Saved data entries:

━━━━━━━━━━━━━━━━

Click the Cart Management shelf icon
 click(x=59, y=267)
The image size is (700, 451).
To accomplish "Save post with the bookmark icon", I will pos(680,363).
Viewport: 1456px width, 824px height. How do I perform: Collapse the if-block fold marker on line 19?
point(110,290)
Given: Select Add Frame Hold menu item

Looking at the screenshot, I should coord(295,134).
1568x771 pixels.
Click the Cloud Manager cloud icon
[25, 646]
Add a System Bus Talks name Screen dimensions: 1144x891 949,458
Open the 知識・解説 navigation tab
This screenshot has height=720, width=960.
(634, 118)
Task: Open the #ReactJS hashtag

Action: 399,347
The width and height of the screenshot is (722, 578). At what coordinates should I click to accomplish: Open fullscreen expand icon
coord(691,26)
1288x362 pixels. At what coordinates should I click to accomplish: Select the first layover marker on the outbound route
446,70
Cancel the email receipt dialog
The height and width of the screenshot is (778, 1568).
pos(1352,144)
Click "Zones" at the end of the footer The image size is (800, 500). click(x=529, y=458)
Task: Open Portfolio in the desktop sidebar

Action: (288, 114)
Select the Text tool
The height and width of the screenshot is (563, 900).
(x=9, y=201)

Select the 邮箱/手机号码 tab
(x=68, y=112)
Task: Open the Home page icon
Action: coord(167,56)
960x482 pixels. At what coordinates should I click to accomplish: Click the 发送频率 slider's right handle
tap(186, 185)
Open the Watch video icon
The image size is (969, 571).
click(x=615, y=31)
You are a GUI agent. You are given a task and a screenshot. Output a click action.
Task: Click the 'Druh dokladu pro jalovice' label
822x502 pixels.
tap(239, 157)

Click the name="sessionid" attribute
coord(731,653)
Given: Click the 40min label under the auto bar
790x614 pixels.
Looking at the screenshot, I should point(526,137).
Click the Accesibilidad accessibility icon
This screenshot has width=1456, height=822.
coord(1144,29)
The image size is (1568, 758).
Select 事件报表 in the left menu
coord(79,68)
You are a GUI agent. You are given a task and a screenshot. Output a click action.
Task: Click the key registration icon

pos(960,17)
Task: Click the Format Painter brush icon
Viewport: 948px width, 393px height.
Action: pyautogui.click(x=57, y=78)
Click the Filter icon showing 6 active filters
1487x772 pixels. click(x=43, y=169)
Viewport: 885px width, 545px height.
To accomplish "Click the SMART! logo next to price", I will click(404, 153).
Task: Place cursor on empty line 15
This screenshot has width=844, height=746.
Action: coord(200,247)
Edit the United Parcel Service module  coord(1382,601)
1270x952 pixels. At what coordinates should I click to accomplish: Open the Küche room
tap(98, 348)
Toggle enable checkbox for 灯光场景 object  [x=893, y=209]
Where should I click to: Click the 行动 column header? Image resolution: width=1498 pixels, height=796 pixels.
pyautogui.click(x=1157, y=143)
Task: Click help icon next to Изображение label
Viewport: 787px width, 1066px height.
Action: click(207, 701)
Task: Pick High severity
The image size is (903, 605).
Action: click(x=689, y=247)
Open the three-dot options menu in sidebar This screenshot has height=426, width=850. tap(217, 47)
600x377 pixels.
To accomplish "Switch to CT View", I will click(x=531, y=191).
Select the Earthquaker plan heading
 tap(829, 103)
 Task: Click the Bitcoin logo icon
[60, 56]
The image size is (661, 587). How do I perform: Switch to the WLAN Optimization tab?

━━━━━━━━━━━━━━━━

Would you please reproduce the entries above word for word?

Click the Cart Management shelf icon
 click(x=59, y=267)
The image size is (700, 451).
To accomplish "Save post with the bookmark icon", I will pos(680,363).
Viewport: 1456px width, 824px height. How do I perform: Collapse the if-block fold marker on line 19?
point(110,290)
Given: Select Add Frame Hold menu item

Looking at the screenshot, I should coord(295,134).
1568x771 pixels.
Click the Cloud Manager cloud icon
[25, 646]
Add a System Bus Talks name Screen dimensions: 1144x891 949,458
Open the 知識・解説 navigation tab
This screenshot has height=720, width=960.
(634, 118)
Task: Open the #ReactJS hashtag

Action: 399,347
The width and height of the screenshot is (722, 578). At what coordinates should I click to accomplish: Open fullscreen expand icon
coord(691,26)
1288x362 pixels. At what coordinates should I click to accomplish: Select the first layover marker on the outbound route
446,70
Cancel the email receipt dialog
The height and width of the screenshot is (778, 1568).
pos(1352,144)
Click "Zones" at the end of the footer The image size is (800, 500). click(x=529, y=458)
Task: Open Portfolio in the desktop sidebar

Action: (288, 114)
Select the Text tool
The height and width of the screenshot is (563, 900).
(x=9, y=201)

Select the 邮箱/手机号码 tab
(x=68, y=112)
Task: Open the Home page icon
Action: coord(167,56)
960x482 pixels. At what coordinates should I click to accomplish: Click the 发送频率 slider's right handle
tap(186, 185)
Open the Watch video icon
The image size is (969, 571).
click(x=615, y=31)
You are a GUI agent. You are given a task and a screenshot. Output a click action.
Task: Click the 'Druh dokladu pro jalovice' label
822x502 pixels.
tap(239, 157)

Click the name="sessionid" attribute
coord(731,653)
Given: Click the 40min label under the auto bar
790x614 pixels.
Looking at the screenshot, I should point(526,137).
Click the Accesibilidad accessibility icon
This screenshot has width=1456, height=822.
coord(1144,29)
The image size is (1568, 758).
Select 事件报表 in the left menu
coord(79,68)
You are a GUI agent. You are given a task and a screenshot. Output a click action.
Task: Click the key registration icon

pos(960,17)
Task: Click the Format Painter brush icon
Viewport: 948px width, 393px height.
Action: pyautogui.click(x=57, y=78)
Click the Filter icon showing 6 active filters
1487x772 pixels. click(x=43, y=169)
Viewport: 885px width, 545px height.
To accomplish "Click the SMART! logo next to price", I will click(404, 153).
Task: Place cursor on empty line 15
This screenshot has width=844, height=746.
Action: coord(200,247)
Edit the United Parcel Service module  coord(1382,601)
1270x952 pixels. At what coordinates should I click to accomplish: Open the Küche room
tap(98, 348)
Toggle enable checkbox for 灯光场景 object  [x=893, y=209]
Where should I click to: Click the 行动 column header? Image resolution: width=1498 pixels, height=796 pixels.
pyautogui.click(x=1157, y=143)
Task: Click help icon next to Изображение label
Viewport: 787px width, 1066px height.
Action: click(207, 701)
Task: Pick High severity
The image size is (903, 605).
Action: click(x=689, y=247)
Open the three-dot options menu in sidebar This screenshot has height=426, width=850. tap(217, 47)
600x377 pixels.
To accomplish "Switch to CT View", I will click(x=531, y=191).
Select the Earthquaker plan heading
 tap(829, 103)
 Task: Click the Bitcoin logo icon
[60, 56]
The image size is (661, 587). How do I perform: Switch to the WLAN Optimization tab?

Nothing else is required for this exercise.